§ **DIRECTIONS FOR THIS TASK**
Begin at the line that holds "Task: Select the ARB token icon" and copy each line exactly until the data below ends, including that last line but no pictures.

Collected data
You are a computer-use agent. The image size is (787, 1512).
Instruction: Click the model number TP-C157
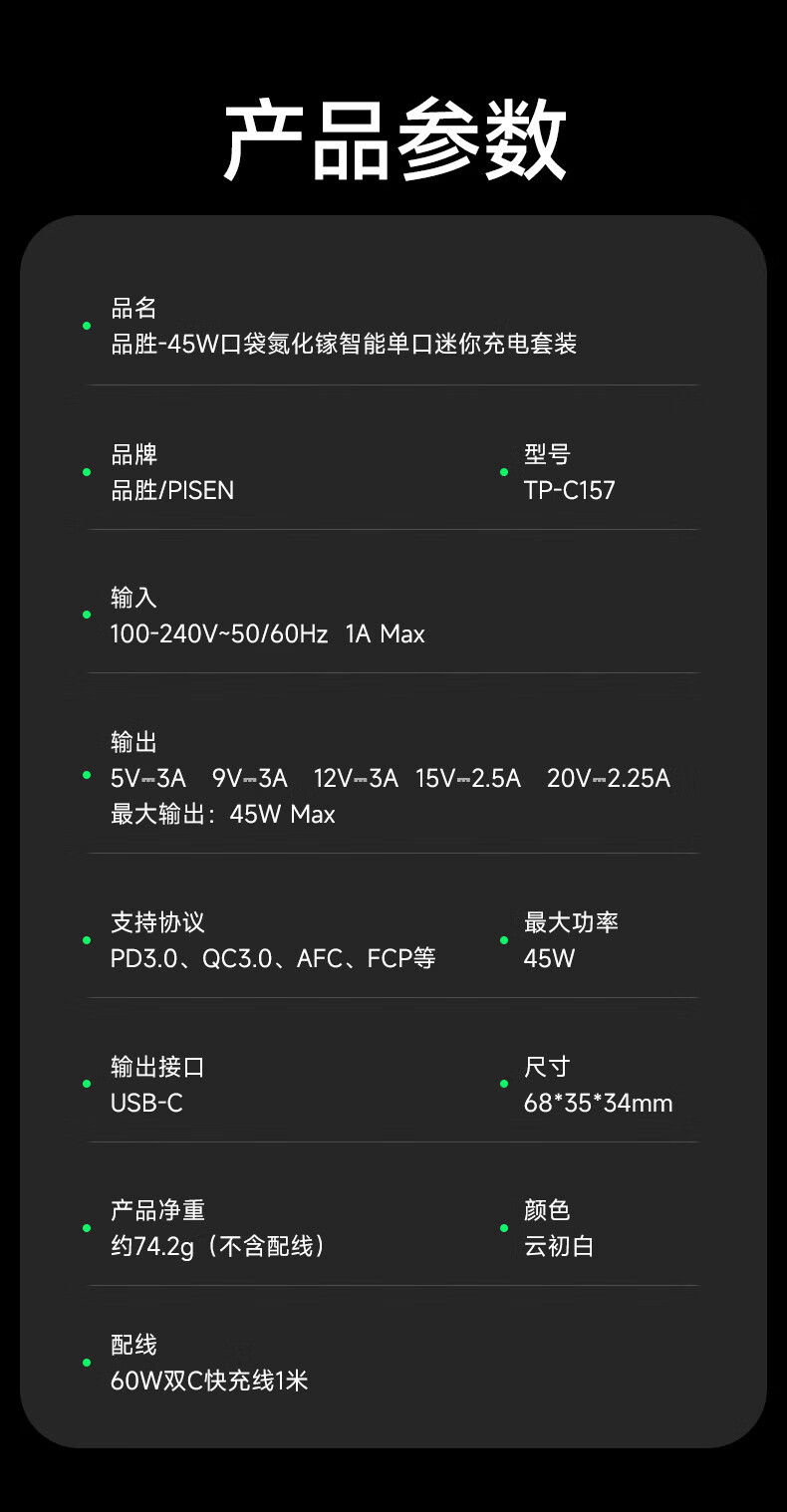[570, 490]
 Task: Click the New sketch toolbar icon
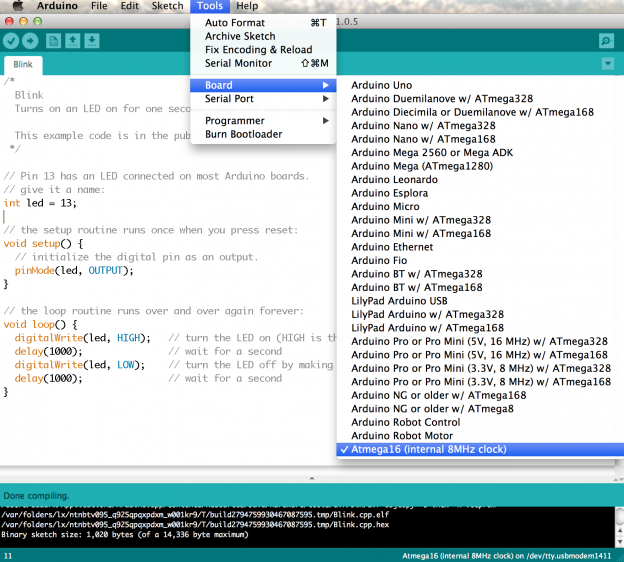pyautogui.click(x=54, y=41)

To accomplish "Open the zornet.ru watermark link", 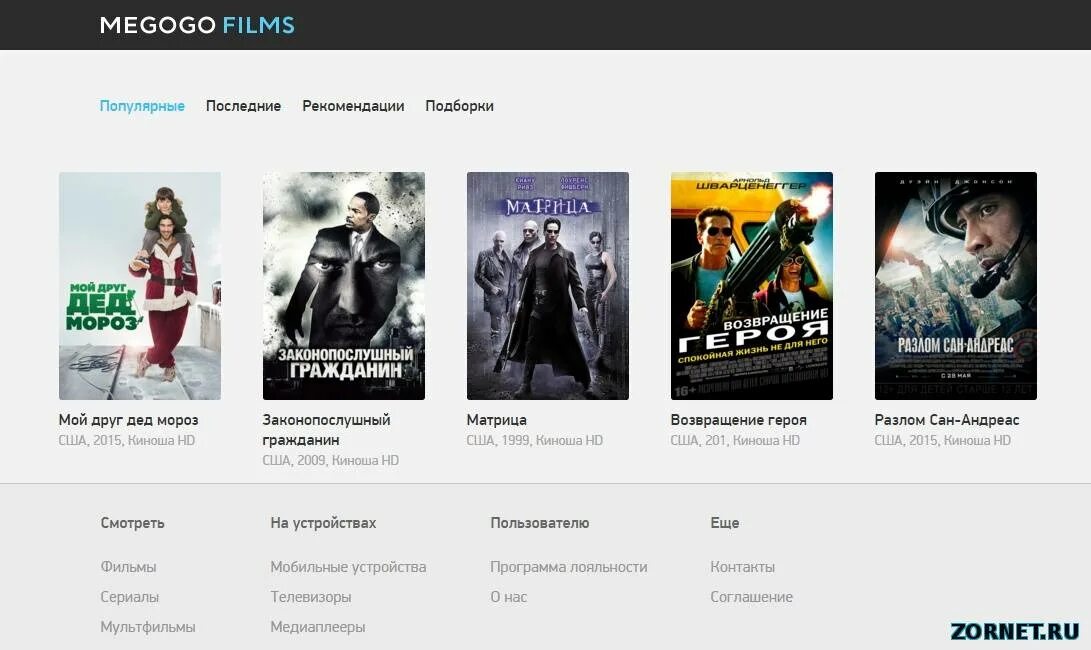I will point(1014,630).
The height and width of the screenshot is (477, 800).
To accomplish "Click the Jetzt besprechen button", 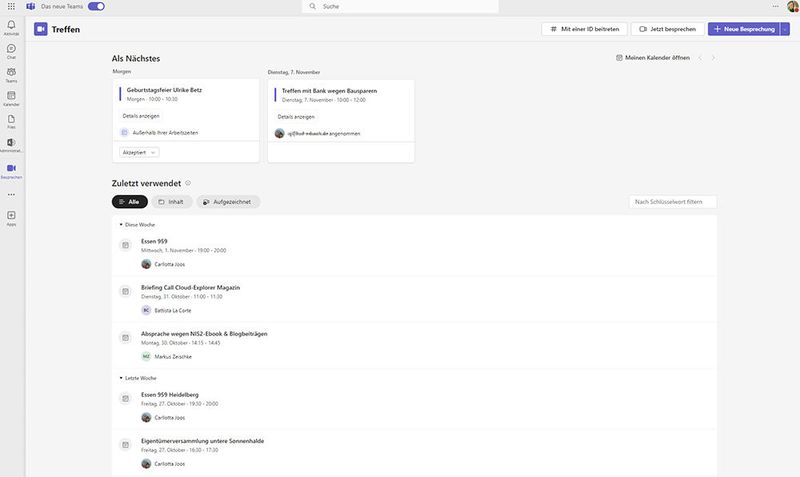I will (x=667, y=30).
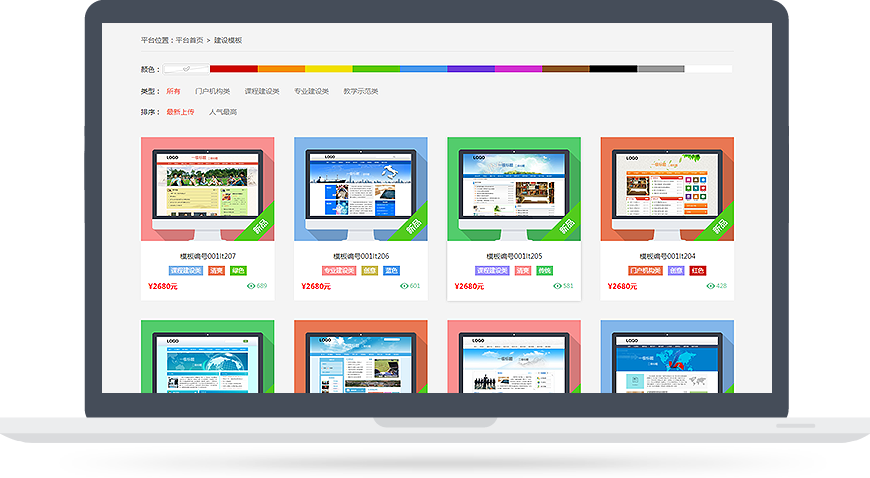Open the template 001lt207 thumbnail
The height and width of the screenshot is (478, 870).
pos(208,189)
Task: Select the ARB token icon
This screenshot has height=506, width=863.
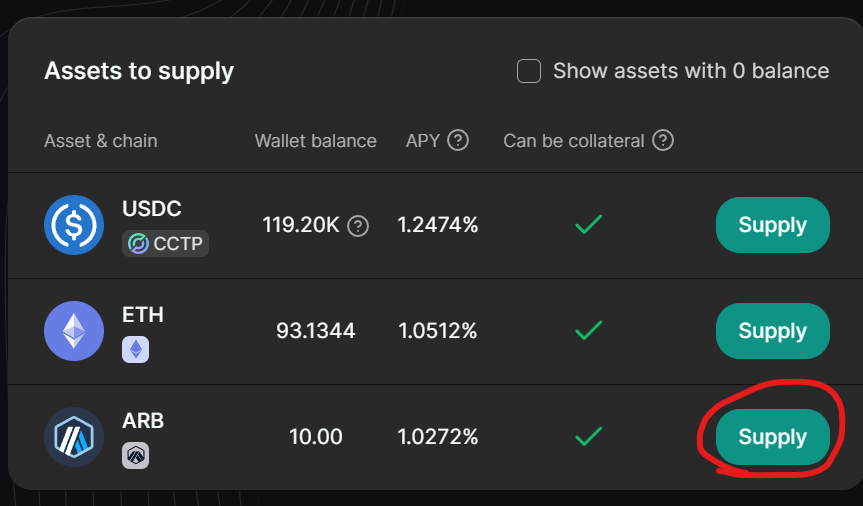Action: point(74,437)
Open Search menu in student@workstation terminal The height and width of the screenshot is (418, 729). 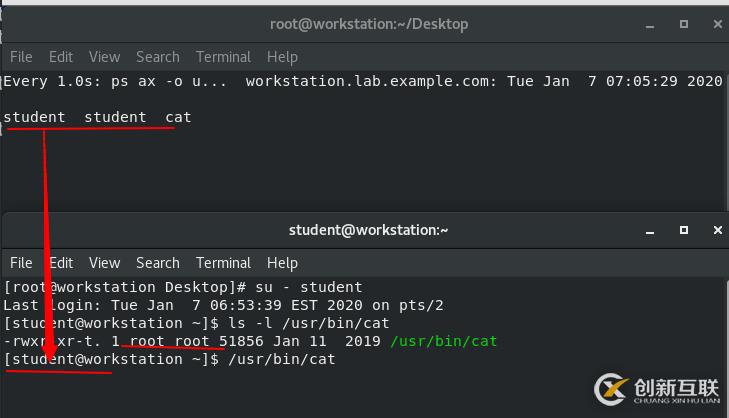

§ **RESULT FOR THIS EXERCISE**
Task: Select the ARB token icon
This screenshot has height=506, width=863.
Action: point(74,437)
Open Search menu in student@workstation terminal The height and width of the screenshot is (418, 729). 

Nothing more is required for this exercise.